Opera peasants, whose unreality excites Mr. Ruskin’s indignation, are surely too frank an idealization to be misleading; and since popular chorus is one of the most effective elements of the opera, we can hardly object to lyric rustics in elegant laced boddices and picturesque motley, unless we are prepared to advocate a chorus of colliers in their pit costume, or a ballet of charwomen and stocking-weavers. But our social novels profess to represent the people as they are, and the unreality of their representations is a grave evil. The greatest benefit we owe to the artist, whether painter, poet, or novelist, is the extension of our sympathies. Appeals founded on generalizations and statistics require a sympathy ready-made, a moral sentiment already in activity; but a picture of human life such as a great artist can give, surprises even the trivial and the selfish into that attention to what is a part from themselves, which may be called the raw material of moral sentiment. When Scott takes us into Luckie Mucklebackit’s cottage, or tells the story of “The Two Drovers;” when Wordsworth sings to us the reverie of “Poor Susan;” when Kingsley shows us Alton Locke gazing yearningly over the gate which leads from the highway into the first wood he ever saw; when Hornung paints a group of chimney-sweepers-more is done toward linking the higher classes with the lower, toward obliterating the vulgarity of exclusiveness, than by hundreds of sermons and philosophical dissertations. Art is the nearest thing to life; it is a mode of amplifying experience and extending our contact with our fellow-men beyond the bounds of our personal lot. All the more sacred is the task of the artist when he undertakes to paint the life of the People. Falsification here is far more pernicious than in the more artificial aspects of life. It is not so very serious that we should have false ideas about evanescent fashions-about the manners and conversation of beaux and duchesses; but it is serious that our sympathy with the perennial joys and struggles, the toil, the tragedy, and the humor in the life of our more heavily laden fellow-men, should be perverted, and turned toward a false object instead of the true one.
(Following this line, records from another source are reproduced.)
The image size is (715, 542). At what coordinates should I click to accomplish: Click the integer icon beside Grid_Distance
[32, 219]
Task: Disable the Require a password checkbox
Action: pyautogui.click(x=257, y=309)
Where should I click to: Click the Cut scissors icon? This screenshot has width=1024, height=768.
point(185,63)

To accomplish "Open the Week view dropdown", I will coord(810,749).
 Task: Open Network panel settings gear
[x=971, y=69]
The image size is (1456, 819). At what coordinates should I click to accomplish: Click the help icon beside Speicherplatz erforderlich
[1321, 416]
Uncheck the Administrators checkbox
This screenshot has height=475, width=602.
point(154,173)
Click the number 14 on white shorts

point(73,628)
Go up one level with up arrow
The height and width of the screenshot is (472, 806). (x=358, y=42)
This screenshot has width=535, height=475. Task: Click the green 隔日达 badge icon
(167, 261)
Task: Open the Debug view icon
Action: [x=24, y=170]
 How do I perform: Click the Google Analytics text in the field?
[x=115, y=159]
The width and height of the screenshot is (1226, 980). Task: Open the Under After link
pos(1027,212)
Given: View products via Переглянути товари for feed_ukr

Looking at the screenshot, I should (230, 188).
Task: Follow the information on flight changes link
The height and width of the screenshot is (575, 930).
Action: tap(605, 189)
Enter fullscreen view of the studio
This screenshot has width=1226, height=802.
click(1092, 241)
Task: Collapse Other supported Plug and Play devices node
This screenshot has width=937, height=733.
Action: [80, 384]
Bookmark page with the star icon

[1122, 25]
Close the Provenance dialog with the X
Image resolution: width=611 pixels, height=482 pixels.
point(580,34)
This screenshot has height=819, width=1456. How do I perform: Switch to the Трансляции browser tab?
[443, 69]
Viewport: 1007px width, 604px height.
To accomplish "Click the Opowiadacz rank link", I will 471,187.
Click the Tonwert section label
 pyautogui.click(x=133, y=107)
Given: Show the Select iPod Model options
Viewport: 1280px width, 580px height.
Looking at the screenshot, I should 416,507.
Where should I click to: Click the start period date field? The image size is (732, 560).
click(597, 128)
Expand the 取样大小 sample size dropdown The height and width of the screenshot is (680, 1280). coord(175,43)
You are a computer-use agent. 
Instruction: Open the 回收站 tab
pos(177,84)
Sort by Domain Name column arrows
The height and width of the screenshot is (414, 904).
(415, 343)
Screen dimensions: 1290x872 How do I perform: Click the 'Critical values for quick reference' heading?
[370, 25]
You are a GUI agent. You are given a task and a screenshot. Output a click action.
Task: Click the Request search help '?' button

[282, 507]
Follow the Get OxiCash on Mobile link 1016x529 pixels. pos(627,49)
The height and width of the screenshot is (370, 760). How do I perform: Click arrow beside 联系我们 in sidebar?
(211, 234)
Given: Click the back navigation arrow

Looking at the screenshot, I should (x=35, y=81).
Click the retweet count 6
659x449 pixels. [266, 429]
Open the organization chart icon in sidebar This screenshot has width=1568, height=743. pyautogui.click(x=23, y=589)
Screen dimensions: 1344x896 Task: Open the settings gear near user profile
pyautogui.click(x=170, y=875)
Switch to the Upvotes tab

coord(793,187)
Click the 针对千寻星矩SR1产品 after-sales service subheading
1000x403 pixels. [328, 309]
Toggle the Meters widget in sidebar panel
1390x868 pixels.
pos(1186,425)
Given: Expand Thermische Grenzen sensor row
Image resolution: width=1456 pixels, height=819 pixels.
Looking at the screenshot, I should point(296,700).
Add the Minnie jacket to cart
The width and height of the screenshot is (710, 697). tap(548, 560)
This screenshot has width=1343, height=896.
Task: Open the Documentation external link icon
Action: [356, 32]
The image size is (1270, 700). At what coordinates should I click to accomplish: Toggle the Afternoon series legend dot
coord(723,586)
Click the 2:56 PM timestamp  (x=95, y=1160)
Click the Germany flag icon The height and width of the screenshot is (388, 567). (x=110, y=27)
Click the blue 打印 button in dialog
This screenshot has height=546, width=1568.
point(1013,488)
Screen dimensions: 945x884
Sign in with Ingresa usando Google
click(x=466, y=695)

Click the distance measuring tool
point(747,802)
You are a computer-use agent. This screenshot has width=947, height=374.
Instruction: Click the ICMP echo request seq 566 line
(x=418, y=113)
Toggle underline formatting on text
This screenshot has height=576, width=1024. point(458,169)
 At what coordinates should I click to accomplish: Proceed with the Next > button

This perversion is not the less fatal because the misrepresentation which give rise to it has what the artist considers a moral end. The thing for mankind to know is, not what are the motives and influences which the moralist thinks ought to act on the laborer or the artisan, but what are the motives and influences which do act on him. We want to be taught to feel, not for the heroic artisan or the sentimental peasant, but for the peasant in all his coarse apathy, and the artisan in all his suspicious selfishness.
We have one great novelist who is gifted with the utmost power of rendering the external traits of our town population; and if he could give us their psychological character-their conception of life, and their emotions-with the same truth as their idiom and manners, his books would be the greatest contribution Art has ever made to the awakening of social sympathies. But while he can copy Mrs. Plornish’s colloquial style with the delicate accuracy of a sun-picture, while there is the same startling inspiration in his description of the gestures and phrases of “Boots,” as in the speeches of Shakespeare’s mobs or numskulls, he scarcely ever passes from the humorous and external to the emotional and tragic, without becoming as transcendent in his unreality as he was a moment before in his artistic truthfulness. But for the precious salt of his humor, which compels him to reproduce external traits that serve in some degree as a corrective to his frequently false psychology, his preternaturally virtuous poor children and artisans, his melodramatic boatmen and courtesans, would be as obnoxious as Eugène Sue’s idealized proletaires, in encouraging the miserable fallacy that high morality and refined sentiment can grow out of harsh social relations, ignorance, and want; or that the working-classes are in a condition to enter at once into a millennial state of altruism, wherein every one is caring for everyone else, and no one for himself.